• _INFORMATION SHOWN_:
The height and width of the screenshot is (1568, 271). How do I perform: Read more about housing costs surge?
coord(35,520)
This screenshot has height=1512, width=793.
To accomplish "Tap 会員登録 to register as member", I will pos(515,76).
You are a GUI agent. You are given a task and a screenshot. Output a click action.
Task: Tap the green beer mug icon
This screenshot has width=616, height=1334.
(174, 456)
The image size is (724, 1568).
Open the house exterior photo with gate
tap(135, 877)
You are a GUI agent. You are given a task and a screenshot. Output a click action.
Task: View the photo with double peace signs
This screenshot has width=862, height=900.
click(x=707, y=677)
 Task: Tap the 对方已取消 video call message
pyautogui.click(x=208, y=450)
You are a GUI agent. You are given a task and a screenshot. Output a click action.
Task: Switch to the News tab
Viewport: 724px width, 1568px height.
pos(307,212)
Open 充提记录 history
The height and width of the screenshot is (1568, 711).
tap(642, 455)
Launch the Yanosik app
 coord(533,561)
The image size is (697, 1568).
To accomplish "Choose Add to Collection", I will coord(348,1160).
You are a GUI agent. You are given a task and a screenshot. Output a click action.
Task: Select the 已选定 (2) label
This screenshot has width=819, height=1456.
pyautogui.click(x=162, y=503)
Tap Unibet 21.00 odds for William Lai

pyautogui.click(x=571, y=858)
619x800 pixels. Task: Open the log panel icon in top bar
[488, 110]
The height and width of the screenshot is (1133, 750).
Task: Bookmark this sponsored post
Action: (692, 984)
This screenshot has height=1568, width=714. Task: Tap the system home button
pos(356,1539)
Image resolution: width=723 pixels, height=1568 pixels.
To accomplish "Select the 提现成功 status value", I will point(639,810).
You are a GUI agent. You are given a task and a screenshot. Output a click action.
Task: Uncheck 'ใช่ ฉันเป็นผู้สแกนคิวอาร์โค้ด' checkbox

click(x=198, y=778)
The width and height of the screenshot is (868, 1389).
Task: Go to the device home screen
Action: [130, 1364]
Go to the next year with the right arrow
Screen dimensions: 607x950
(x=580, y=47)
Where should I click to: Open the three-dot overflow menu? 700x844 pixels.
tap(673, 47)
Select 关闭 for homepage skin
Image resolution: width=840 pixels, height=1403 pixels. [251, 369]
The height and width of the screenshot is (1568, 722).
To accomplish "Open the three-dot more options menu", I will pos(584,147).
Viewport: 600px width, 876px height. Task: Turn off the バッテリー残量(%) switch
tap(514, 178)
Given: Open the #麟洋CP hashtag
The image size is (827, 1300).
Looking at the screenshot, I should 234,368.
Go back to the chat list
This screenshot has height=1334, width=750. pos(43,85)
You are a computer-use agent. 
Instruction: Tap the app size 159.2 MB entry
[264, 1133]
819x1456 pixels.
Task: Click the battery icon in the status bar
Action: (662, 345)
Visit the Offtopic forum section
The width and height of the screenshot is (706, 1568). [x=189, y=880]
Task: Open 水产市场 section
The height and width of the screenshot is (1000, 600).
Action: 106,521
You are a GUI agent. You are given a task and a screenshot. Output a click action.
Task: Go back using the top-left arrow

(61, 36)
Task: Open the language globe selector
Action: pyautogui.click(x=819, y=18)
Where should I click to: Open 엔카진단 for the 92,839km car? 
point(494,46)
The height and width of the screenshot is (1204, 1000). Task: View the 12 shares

• _BRIEF_: Identify every line in the rows above that contains the string "menu", and copy each of those lines in full. Treat uppercase and lowercase letters as different.

• _SOLVED EXERCISE_:
Where should I click to: Open the three-dot overflow menu? 700x844 pixels.
To accomplish "Open the three-dot more options menu", I will pos(584,147).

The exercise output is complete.